## BEGIN
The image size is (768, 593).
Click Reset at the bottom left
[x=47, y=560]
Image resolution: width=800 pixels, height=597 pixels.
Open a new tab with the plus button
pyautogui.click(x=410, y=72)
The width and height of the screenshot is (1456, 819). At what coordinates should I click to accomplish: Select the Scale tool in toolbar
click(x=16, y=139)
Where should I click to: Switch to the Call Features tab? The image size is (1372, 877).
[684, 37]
## END
## BEGIN
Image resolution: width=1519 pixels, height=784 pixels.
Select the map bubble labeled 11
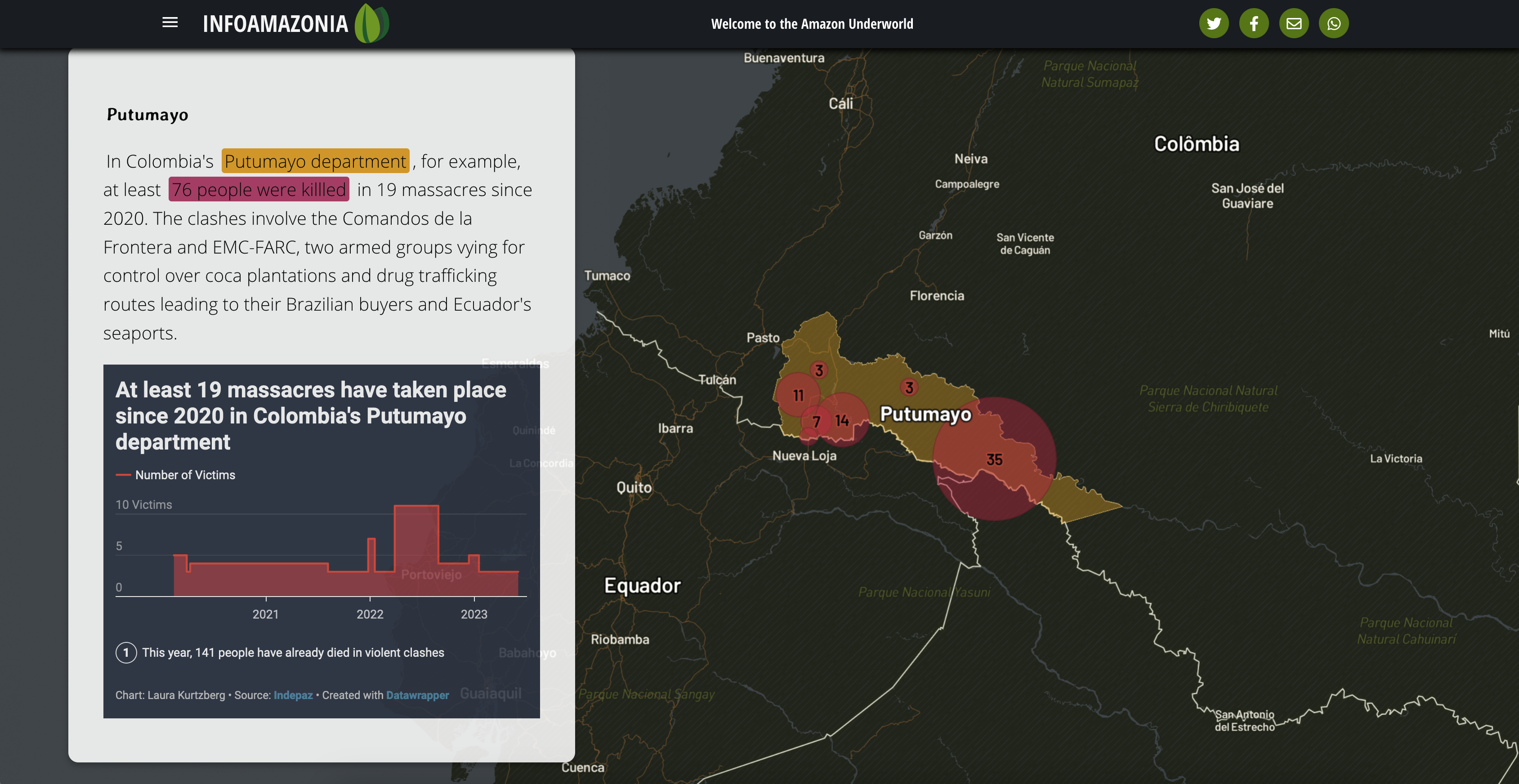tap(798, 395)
## END
### INSTRUCTIONS FOR THE TASK
Could you copy the items again, starting at the line that contains "Image resolution: width=800" and ending after the line that contains "click(x=16, y=139)", with "toolbar" swapped for "tool panel" and nothing else altered?

### WORKED ANSWER
Image resolution: width=800 pixels, height=597 pixels.
Open a new tab with the plus button
pyautogui.click(x=410, y=72)
The width and height of the screenshot is (1456, 819). At what coordinates should I click to accomplish: Select the Scale tool in tool panel
click(x=16, y=139)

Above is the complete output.